> [GOAL OF THE EXERCISE]:
Your output should repeat each record below with no differences.

> [GIVEN INFORMATION]:
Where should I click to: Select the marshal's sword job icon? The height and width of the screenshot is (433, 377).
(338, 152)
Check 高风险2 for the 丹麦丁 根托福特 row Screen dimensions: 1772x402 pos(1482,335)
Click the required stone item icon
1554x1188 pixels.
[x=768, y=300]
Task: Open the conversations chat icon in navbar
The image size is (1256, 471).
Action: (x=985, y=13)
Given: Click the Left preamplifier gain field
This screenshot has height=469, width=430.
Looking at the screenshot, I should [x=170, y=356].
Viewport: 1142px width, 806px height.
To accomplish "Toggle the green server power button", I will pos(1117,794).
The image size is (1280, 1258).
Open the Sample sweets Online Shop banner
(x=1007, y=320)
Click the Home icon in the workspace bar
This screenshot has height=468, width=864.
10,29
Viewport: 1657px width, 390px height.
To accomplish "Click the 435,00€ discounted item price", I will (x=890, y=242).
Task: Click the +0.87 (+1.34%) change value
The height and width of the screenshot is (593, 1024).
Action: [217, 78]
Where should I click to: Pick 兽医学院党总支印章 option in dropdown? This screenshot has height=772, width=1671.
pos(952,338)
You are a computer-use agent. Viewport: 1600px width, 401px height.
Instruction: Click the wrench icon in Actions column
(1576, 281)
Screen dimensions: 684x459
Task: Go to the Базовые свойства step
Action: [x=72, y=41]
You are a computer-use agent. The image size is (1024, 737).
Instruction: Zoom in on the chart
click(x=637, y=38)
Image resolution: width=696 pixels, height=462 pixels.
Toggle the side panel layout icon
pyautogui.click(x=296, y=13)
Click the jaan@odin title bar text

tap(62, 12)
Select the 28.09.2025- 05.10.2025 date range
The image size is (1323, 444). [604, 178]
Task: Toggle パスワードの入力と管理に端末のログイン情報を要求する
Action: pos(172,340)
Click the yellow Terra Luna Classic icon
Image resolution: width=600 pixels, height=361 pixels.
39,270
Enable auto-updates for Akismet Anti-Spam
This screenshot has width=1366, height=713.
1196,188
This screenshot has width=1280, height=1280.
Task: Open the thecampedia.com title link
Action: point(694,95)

> [ANSWER BOX]:
Where should I click to: Select the marshal's sword job icon? The height and width of the screenshot is (433, 377).
(338, 152)
Check 高风险2 for the 丹麦丁 根托福特 row Screen dimensions: 1772x402 pos(1482,335)
Click the required stone item icon
1554x1188 pixels.
[x=768, y=300]
Task: Open the conversations chat icon in navbar
The image size is (1256, 471).
Action: (x=985, y=13)
Given: Click the Left preamplifier gain field
This screenshot has height=469, width=430.
Looking at the screenshot, I should [x=170, y=356].
Viewport: 1142px width, 806px height.
To accomplish "Toggle the green server power button", I will pos(1117,794).
The image size is (1280, 1258).
Open the Sample sweets Online Shop banner
(x=1007, y=320)
Click the Home icon in the workspace bar
This screenshot has height=468, width=864.
10,29
Viewport: 1657px width, 390px height.
To accomplish "Click the 435,00€ discounted item price", I will (x=890, y=242).
Task: Click the +0.87 (+1.34%) change value
The height and width of the screenshot is (593, 1024).
Action: [217, 78]
Where should I click to: Pick 兽医学院党总支印章 option in dropdown? This screenshot has height=772, width=1671.
pos(952,338)
You are a computer-use agent. Viewport: 1600px width, 401px height.
Instruction: Click the wrench icon in Actions column
(1576, 281)
Screen dimensions: 684x459
Task: Go to the Базовые свойства step
Action: [x=72, y=41]
You are a computer-use agent. The image size is (1024, 737).
Instruction: Zoom in on the chart
click(x=637, y=38)
Image resolution: width=696 pixels, height=462 pixels.
Toggle the side panel layout icon
pyautogui.click(x=296, y=13)
Click the jaan@odin title bar text

tap(62, 12)
Select the 28.09.2025- 05.10.2025 date range
The image size is (1323, 444). [604, 178]
Task: Toggle パスワードの入力と管理に端末のログイン情報を要求する
Action: pos(172,340)
Click the yellow Terra Luna Classic icon
Image resolution: width=600 pixels, height=361 pixels.
39,270
Enable auto-updates for Akismet Anti-Spam
This screenshot has width=1366, height=713.
1196,188
This screenshot has width=1280, height=1280.
Task: Open the thecampedia.com title link
Action: point(694,95)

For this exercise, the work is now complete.